WASHINGTON — The House is expected to pass legislation today that would create a $30 billion fund for community banks to boost lending to small businesses, but the bill faces an uphill battle in the Senate.
Republicans continued to portray the legislation as another Troubled Asset Relief Program that will provide funds to banks without any guarantee it will increase lending. That line of argument is only likely to get stronger in the Senate, observers said, where at least one GOP vote is needed to survive a veto threat to the bill.
"This program is perceived as more government money going into banks and that argument plays really well in the Senate," said Jaret Seiberg, an analyst with Washington Research Group, a division of Concept Capital. "We've always been skeptical that this can get 60 votes in the Senate."
Democrats sought to rebut the Republicans' claim, arguing that many community banks did not receive Tarp funds and will use the new government money to spur lending.
They also succeeded in solving an earlier problem that had been dogging the bill.
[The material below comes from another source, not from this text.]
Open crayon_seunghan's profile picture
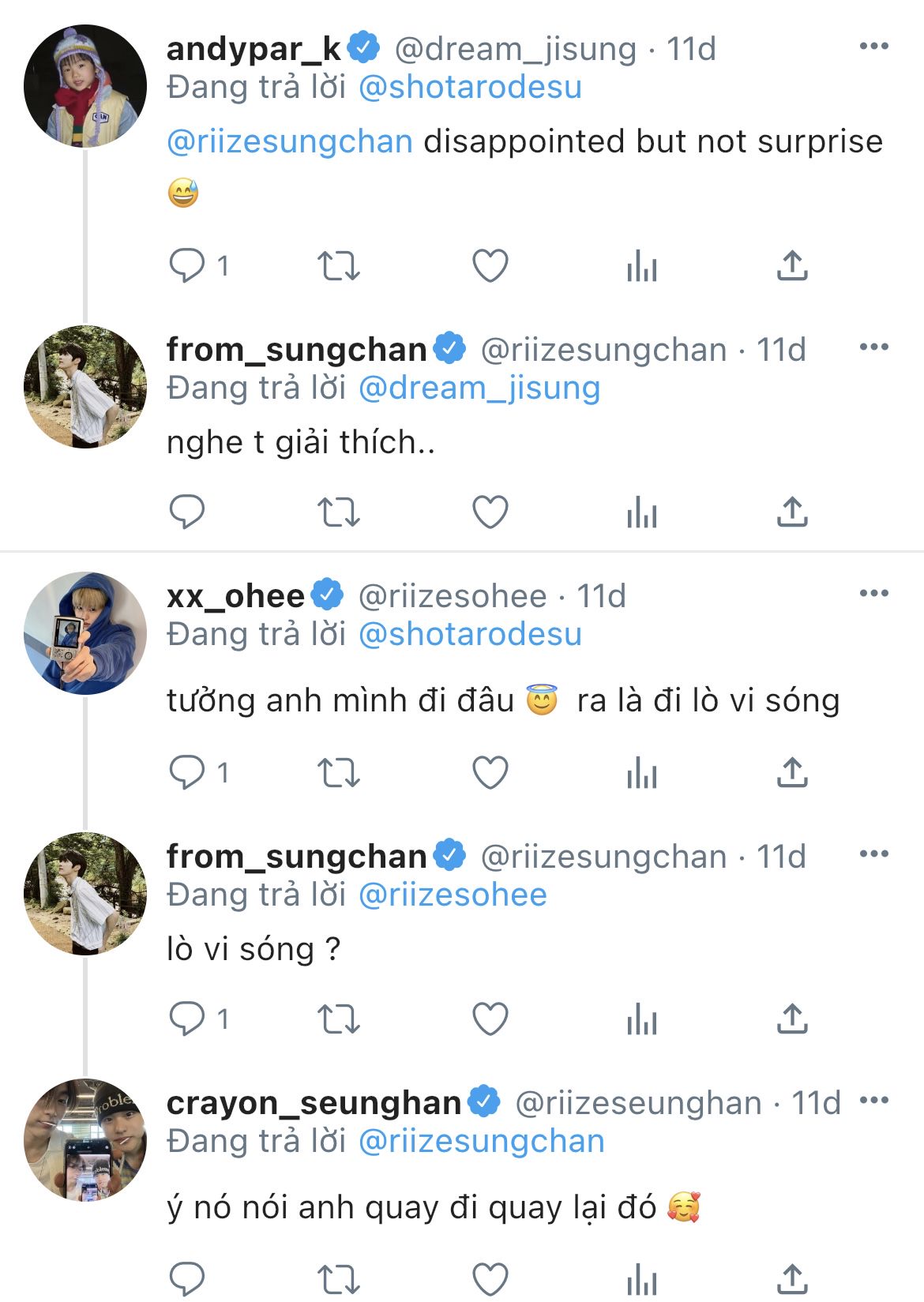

Although House lawmakers had been clear that they did not want to pay for the program with money from Tarp, it was unclear how the new fund would be paid for. But Democrats said Wednesday they would use revenue from a small-business tax bill that was passed by the House on Tuesday.
If the Senate follows suit, that could boost the program's chances for enactment, industry representatives said. "It's going to be a more difficult proposition in the Senate, but if it's included in must-pass tax legislation, I think it's something that could be easily included and passed as part of a larger legislative effort," said Paul Merski, senior vice president and chief economist for the Independent Community Bankers of America.
Whether the Senate will do so is unclear, however. So far, no champion for the program has emerged on the Senate side and members of both parties have expressed skepticism about the program.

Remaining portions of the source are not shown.